The Two Most Important Sentences of the Impeachment Hearings

Ambassador Gordon Sondland delivered a bombshell this morning.

Jonathan Ernst / Reuters

“Everyone was in the loop. It was no secret.”

Those are the two most important sentences in today’s opening statement by Gordon Sondland, the U.S. ambassador to the European Union. Sondland’s public testimony was the most hotly anticipated of the impeachment inquiry, and even before Sondland uttered a word this morning, he’d lived up to his billing.

In a blistering statement, Sondland testified that the president had personally directed American efforts to extort Ukraine’s president into announcing two investigations that would aid Donald Trump in his 2020 reelection effort.

“I know that members of this committee have frequently framed these complicated issues in the form of a simple question: Was there a quid pro quo?” Sondland said. “The answer is yes.”

As it has become clear that there was a quid pro quo, Trump’s defenders have insisted that the president didn’t direct the effort. Sondland, who reportedly was in direct touch with Trump, destroyed that too, tracing the pressure to Trump via his personal attorney Rudy Giuliani.

“Mr. Giuliani demanded that Ukraine make a public statement announcing investigations of the 2016 election/DNC server and Burisma. Mr. Giuliani was expressing the desires of the president of the United States, and we knew that these investigations were important to the president.”

He also said: “We all understood that these prerequisites for the White House call and White House meeting reflected President Trump’s desires and requirements.”

Sondland is an imperfect messenger. His opening statement represents what is effectively his third account of the Ukraine scandal. He first testified behind closed doors. Then, after leaks from those depositions contradicted Sondland’s testimony, he appended changes. Now he offers a third version. His shift on the question of a quid pro quo is notable, for example: Previously, Sondland testified that Trump told him there was no quid pro quo. There’s no direct factual conflict: Trump saying that there was no quid pro quo isn’t mutually exclusive with the obvious fact that there was one.

But the difference in interpretation is important, and it suggests that Republican attempts to pin the Ukraine scandal on Sondland may have backfired. Sondland seems to be turning on Trump (and Giuliani) to save himself. Sondland’s version now echoes the account offered yesterday by Kurt Volker, Trump’s former special envoy to Ukraine: Both say they just wanted to help Ukraine, and gritted their teeth and worked with Giuliani to do so.

“We did not want to work with Mr. Giuliani,” Sondland said. “Simply put, we played the hand we were dealt. We all understood that if we refused to work with Mr. Giuliani, we would lose an important opportunity to cement relations between the United States and Ukraine. So we followed the president’s orders.”

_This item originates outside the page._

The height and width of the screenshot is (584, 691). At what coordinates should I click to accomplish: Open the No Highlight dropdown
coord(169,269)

Yet despite well-founded questions about Sondland’s credibility, his newest version largely adds up with the growing evidence in the inquiry. The testimony has shown, in aggregate, a clear picture: Trump was obsessed with the Burisma and 2016 investigations, bringing them up repeatedly, and the administration resolved to withhold a promised White House meeting for Ukraine’s president and military aid until they were announced.

Some of the witnesses, including staffers in the diplomatic corps and on the National Security Council, have testified to their bewilderment about the holds. Others, who were better informed, have offered evidence of both the quid pro quo and Trump’s involvement, while avoiding drawing the conclusions that Sondland did today. A third tranche, those who are perhaps best informed—Giuliani, Trump, Acting White House Chief of Staff Mick Mulvaney, Secretary of State Mike Pompeo, and Energy Secretary Rick Perry—have refused to testify.

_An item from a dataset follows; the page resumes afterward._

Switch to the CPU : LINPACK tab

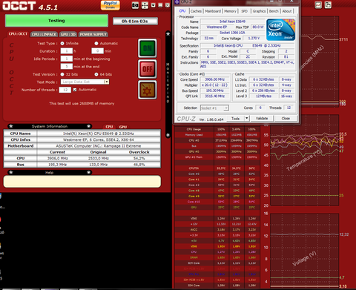[45, 34]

But Sondland’s testimony shows that far from freelancing a crazy scheme, he was working closely with the president and with top policy makers in the administration, keeping them apprised. This also explains the reaction to Trump’s July 25 call with Ukrainian President Volodymyr Zelensky. The call, and a partial transcript of it, set off alarm bells throughout the policy-making staff of the administration. Trump had veered off script, talking about the investigations and airing the 2016 conspiracy theory.

Some aides concluded that the call was inappropriate; others worried that the president had broken the law; and some, while not deeming it wrong, knew that it would be politically explosive if made public. The transcript was quickly moved to a highly classified server. But some of the very highest officials seemed unbothered and unsurprised by the call, and Sondland offered an explanation for why: They all understood what was happening.

“I have now identified certain State Department emails and messages that provide contemporaneous support for my view,” he said. “These emails show that the leadership of State, NSC, and the White House were all informed about the Ukraine efforts from May 23, 2019, until the security aid was released on September 11, 2019.”

Sondland’s testimony simply states what should be clear: The effort to extract investigations from Ukraine in exchange for helping Trump’s political fortunes was extortion, and the president directed it. Everyone knows. The question is just whether, like Sondland, they are finally willing to admit it.